• [Exercise task]:
Please gather every line below that contains the string "pixels", and copy each one in full. Case matters.

• [Records for processing]:
^^^^^^^^

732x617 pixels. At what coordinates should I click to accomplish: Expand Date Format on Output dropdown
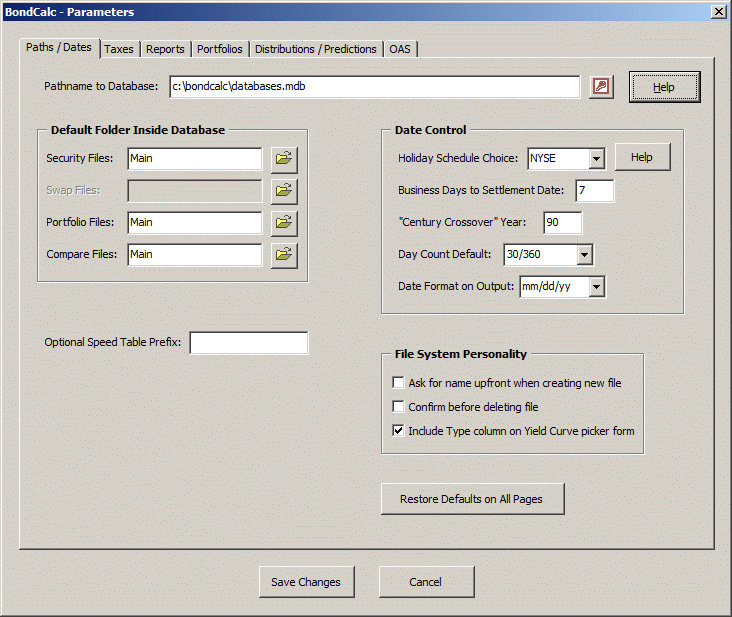point(596,287)
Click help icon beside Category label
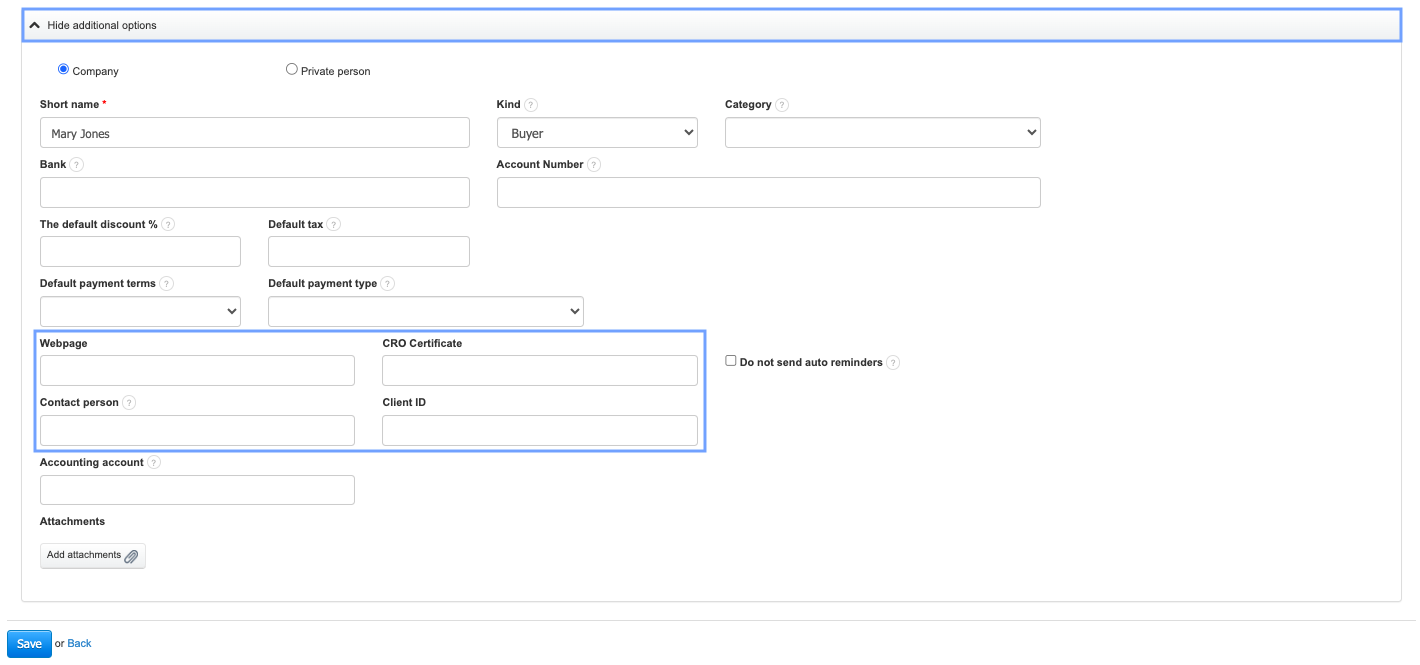The image size is (1420, 665). coord(782,105)
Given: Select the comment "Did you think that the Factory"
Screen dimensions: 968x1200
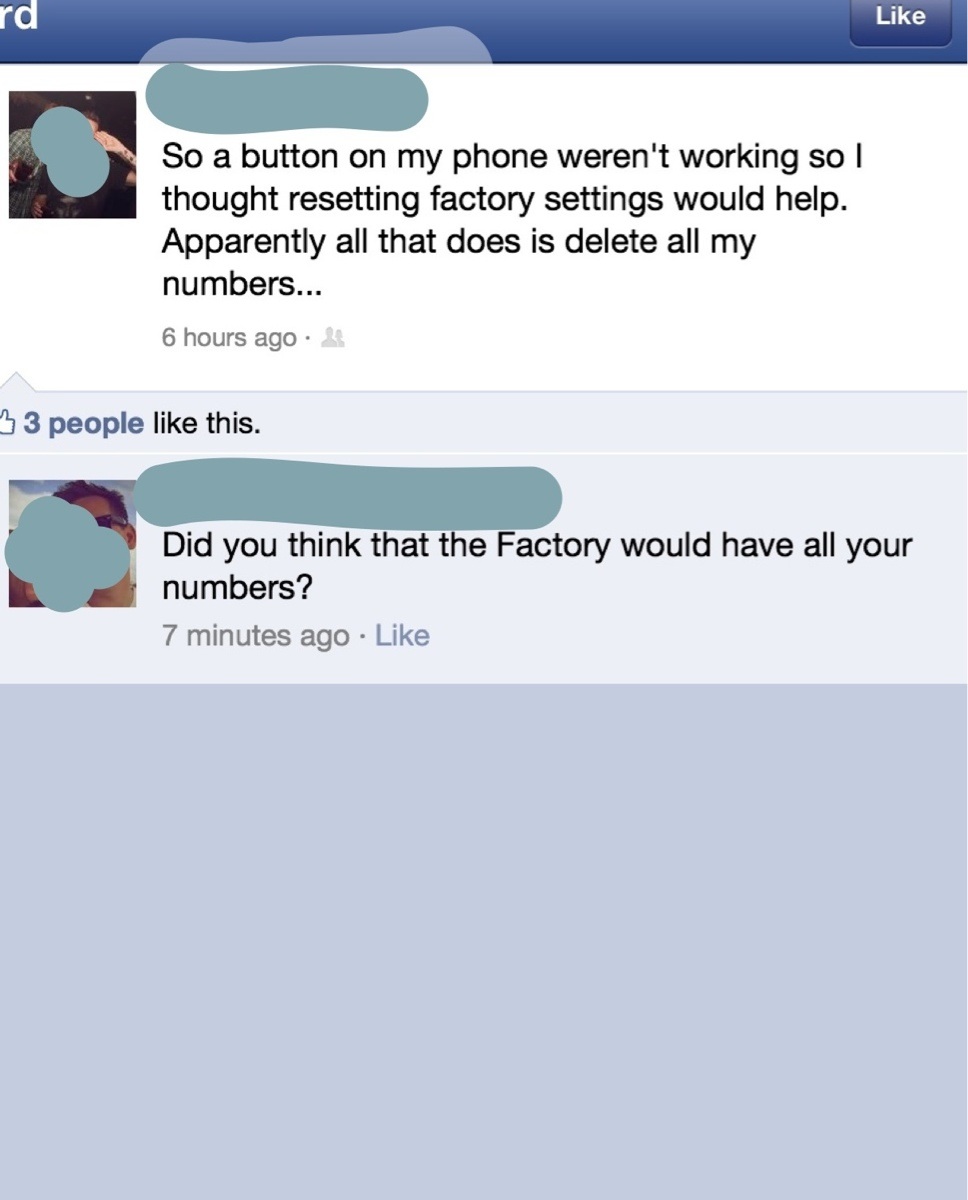Looking at the screenshot, I should pos(537,566).
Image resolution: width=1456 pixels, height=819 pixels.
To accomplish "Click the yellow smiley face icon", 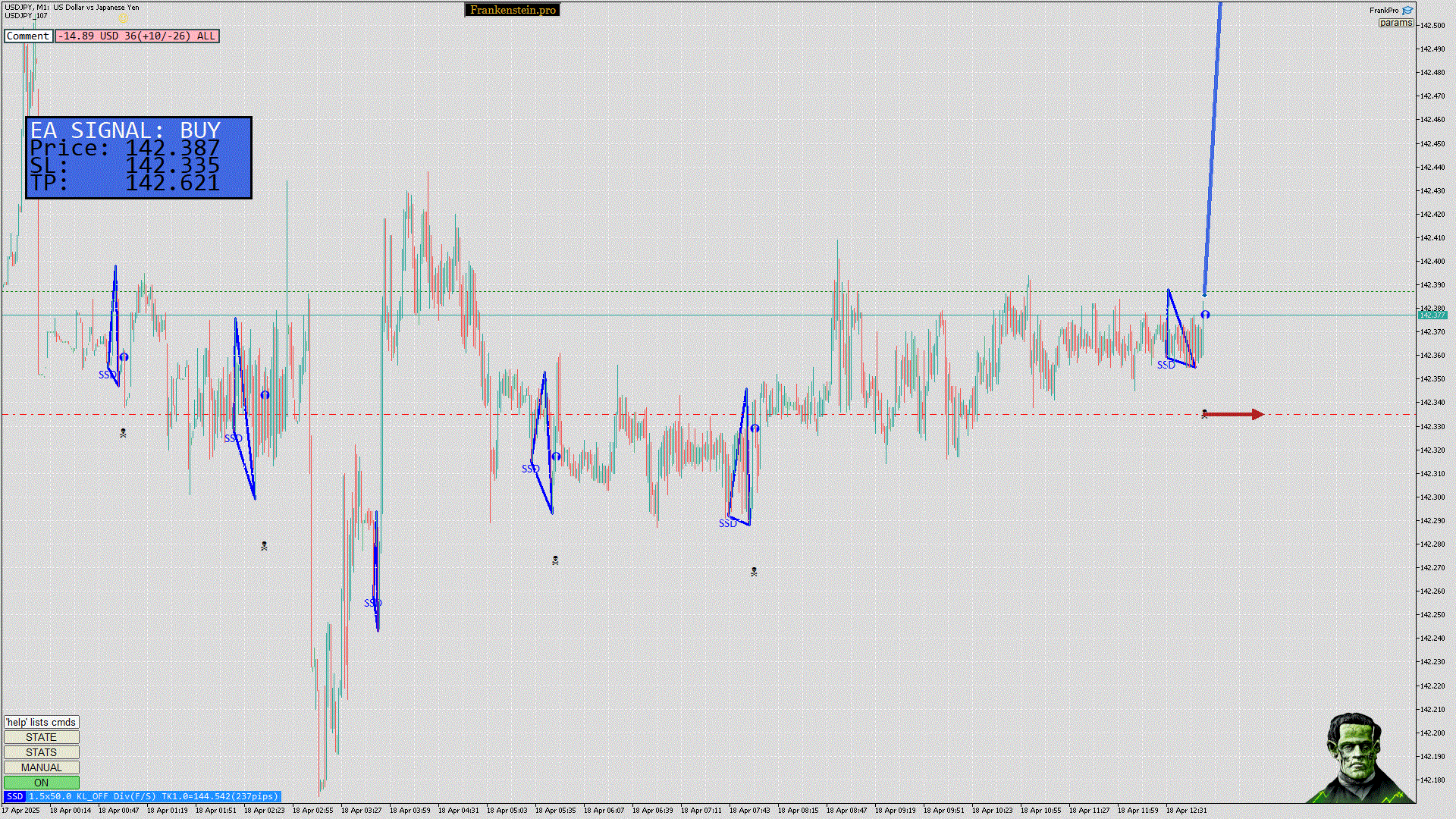I will [x=122, y=17].
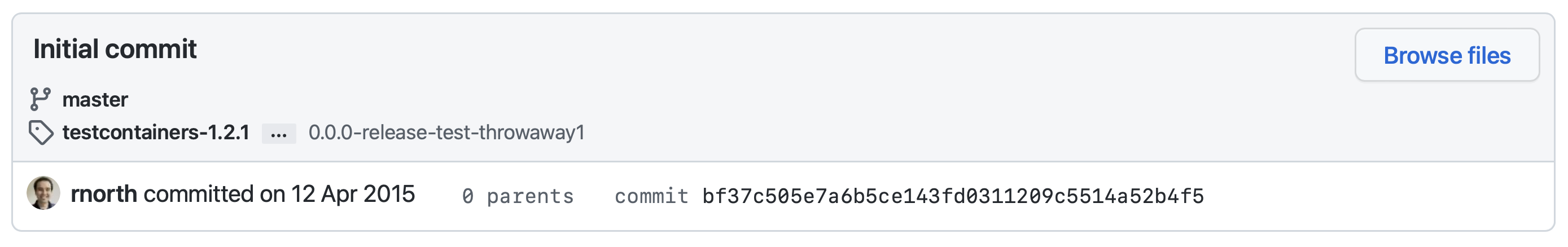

^^^^^^^^

• [Worked solution]:
732x617 pixels. At what coordinates should I click to accomplish: Expand Date Format on Output dropdown
Image resolution: width=1456 pixels, height=819 pixels.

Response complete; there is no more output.